[Stored data entries]
----------------
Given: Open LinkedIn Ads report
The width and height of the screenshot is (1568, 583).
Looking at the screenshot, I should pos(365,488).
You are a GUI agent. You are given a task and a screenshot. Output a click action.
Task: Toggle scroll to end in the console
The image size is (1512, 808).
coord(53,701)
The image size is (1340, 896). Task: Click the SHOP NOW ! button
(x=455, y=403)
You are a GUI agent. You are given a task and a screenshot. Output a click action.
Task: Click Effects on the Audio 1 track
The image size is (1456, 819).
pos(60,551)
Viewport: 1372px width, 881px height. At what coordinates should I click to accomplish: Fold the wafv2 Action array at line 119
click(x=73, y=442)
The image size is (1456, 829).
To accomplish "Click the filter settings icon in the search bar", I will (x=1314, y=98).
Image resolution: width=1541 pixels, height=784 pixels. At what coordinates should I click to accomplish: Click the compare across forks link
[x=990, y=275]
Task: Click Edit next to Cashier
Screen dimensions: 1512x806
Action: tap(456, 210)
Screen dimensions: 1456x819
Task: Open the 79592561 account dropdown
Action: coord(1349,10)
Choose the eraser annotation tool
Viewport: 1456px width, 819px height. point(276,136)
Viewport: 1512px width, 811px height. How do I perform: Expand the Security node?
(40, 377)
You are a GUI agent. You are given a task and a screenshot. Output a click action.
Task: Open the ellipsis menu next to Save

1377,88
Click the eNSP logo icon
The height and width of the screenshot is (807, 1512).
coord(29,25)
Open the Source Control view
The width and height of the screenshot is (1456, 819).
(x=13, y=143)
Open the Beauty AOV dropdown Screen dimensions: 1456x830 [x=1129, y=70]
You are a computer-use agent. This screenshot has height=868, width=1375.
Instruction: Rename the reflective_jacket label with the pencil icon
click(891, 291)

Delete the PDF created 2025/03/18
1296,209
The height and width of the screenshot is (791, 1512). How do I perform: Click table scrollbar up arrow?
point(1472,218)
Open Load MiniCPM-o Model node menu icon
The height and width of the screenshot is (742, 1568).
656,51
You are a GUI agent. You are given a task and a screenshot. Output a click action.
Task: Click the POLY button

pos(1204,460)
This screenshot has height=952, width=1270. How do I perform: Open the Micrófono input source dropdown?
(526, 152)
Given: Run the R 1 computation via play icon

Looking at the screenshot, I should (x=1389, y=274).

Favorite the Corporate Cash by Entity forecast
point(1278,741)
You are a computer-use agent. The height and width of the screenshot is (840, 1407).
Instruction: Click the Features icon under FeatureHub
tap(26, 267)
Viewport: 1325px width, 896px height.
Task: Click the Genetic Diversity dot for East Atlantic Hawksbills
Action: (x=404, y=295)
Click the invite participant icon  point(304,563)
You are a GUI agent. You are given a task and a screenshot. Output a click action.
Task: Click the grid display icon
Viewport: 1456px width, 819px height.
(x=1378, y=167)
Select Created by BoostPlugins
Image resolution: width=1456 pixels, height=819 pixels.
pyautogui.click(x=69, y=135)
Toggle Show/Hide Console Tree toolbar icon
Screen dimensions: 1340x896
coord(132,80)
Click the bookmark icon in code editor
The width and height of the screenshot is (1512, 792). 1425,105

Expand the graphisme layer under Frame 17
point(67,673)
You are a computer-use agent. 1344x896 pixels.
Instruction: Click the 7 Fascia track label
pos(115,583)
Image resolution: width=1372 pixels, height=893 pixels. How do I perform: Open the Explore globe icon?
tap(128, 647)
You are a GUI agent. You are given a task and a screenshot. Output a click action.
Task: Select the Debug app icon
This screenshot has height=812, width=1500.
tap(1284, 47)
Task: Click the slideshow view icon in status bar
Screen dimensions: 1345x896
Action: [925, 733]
----------------
- [Your goal] Set down every entry once more, exactly as it was written above.

- [Your solution]
Given: Open LinkedIn Ads report
The width and height of the screenshot is (1568, 583).
Looking at the screenshot, I should pos(365,488).
You are a GUI agent. You are given a task and a screenshot. Output a click action.
Task: Toggle scroll to end in the console
The image size is (1512, 808).
coord(53,701)
The image size is (1340, 896). Task: Click the SHOP NOW ! button
(x=455, y=403)
You are a GUI agent. You are given a task and a screenshot. Output a click action.
Task: Click Effects on the Audio 1 track
The image size is (1456, 819).
pos(60,551)
Viewport: 1372px width, 881px height. At what coordinates should I click to accomplish: Fold the wafv2 Action array at line 119
click(x=73, y=442)
The image size is (1456, 829).
To accomplish "Click the filter settings icon in the search bar", I will (x=1314, y=98).
Image resolution: width=1541 pixels, height=784 pixels. At what coordinates should I click to accomplish: Click the compare across forks link
[x=990, y=275]
Task: Click Edit next to Cashier
Screen dimensions: 1512x806
Action: tap(456, 210)
Screen dimensions: 1456x819
Task: Open the 79592561 account dropdown
Action: coord(1349,10)
Choose the eraser annotation tool
Viewport: 1456px width, 819px height. point(276,136)
Viewport: 1512px width, 811px height. How do I perform: Expand the Security node?
(40, 377)
You are a GUI agent. You are given a task and a screenshot. Output a click action.
Task: Open the ellipsis menu next to Save

1377,88
Click the eNSP logo icon
The height and width of the screenshot is (807, 1512).
coord(29,25)
Open the Source Control view
The width and height of the screenshot is (1456, 819).
(x=13, y=143)
Open the Beauty AOV dropdown Screen dimensions: 1456x830 [x=1129, y=70]
You are a computer-use agent. This screenshot has height=868, width=1375.
Instruction: Rename the reflective_jacket label with the pencil icon
click(891, 291)

Delete the PDF created 2025/03/18
1296,209
The height and width of the screenshot is (791, 1512). How do I perform: Click table scrollbar up arrow?
point(1472,218)
Open Load MiniCPM-o Model node menu icon
The height and width of the screenshot is (742, 1568).
656,51
You are a GUI agent. You are given a task and a screenshot. Output a click action.
Task: Click the POLY button

pos(1204,460)
This screenshot has height=952, width=1270. How do I perform: Open the Micrófono input source dropdown?
(526, 152)
Given: Run the R 1 computation via play icon

Looking at the screenshot, I should (x=1389, y=274).

Favorite the Corporate Cash by Entity forecast
point(1278,741)
You are a computer-use agent. The height and width of the screenshot is (840, 1407).
Instruction: Click the Features icon under FeatureHub
tap(26, 267)
Viewport: 1325px width, 896px height.
Task: Click the Genetic Diversity dot for East Atlantic Hawksbills
Action: (x=404, y=295)
Click the invite participant icon  point(304,563)
You are a GUI agent. You are given a task and a screenshot. Output a click action.
Task: Click the grid display icon
Viewport: 1456px width, 819px height.
(x=1378, y=167)
Select Created by BoostPlugins
Image resolution: width=1456 pixels, height=819 pixels.
pyautogui.click(x=69, y=135)
Toggle Show/Hide Console Tree toolbar icon
Screen dimensions: 1340x896
coord(132,80)
Click the bookmark icon in code editor
The width and height of the screenshot is (1512, 792). 1425,105

Expand the graphisme layer under Frame 17
point(67,673)
You are a computer-use agent. 1344x896 pixels.
Instruction: Click the 7 Fascia track label
pos(115,583)
Image resolution: width=1372 pixels, height=893 pixels. How do I perform: Open the Explore globe icon?
tap(128, 647)
You are a GUI agent. You are given a task and a screenshot. Output a click action.
Task: Select the Debug app icon
This screenshot has height=812, width=1500.
tap(1284, 47)
Task: Click the slideshow view icon in status bar
Screen dimensions: 1345x896
Action: [925, 733]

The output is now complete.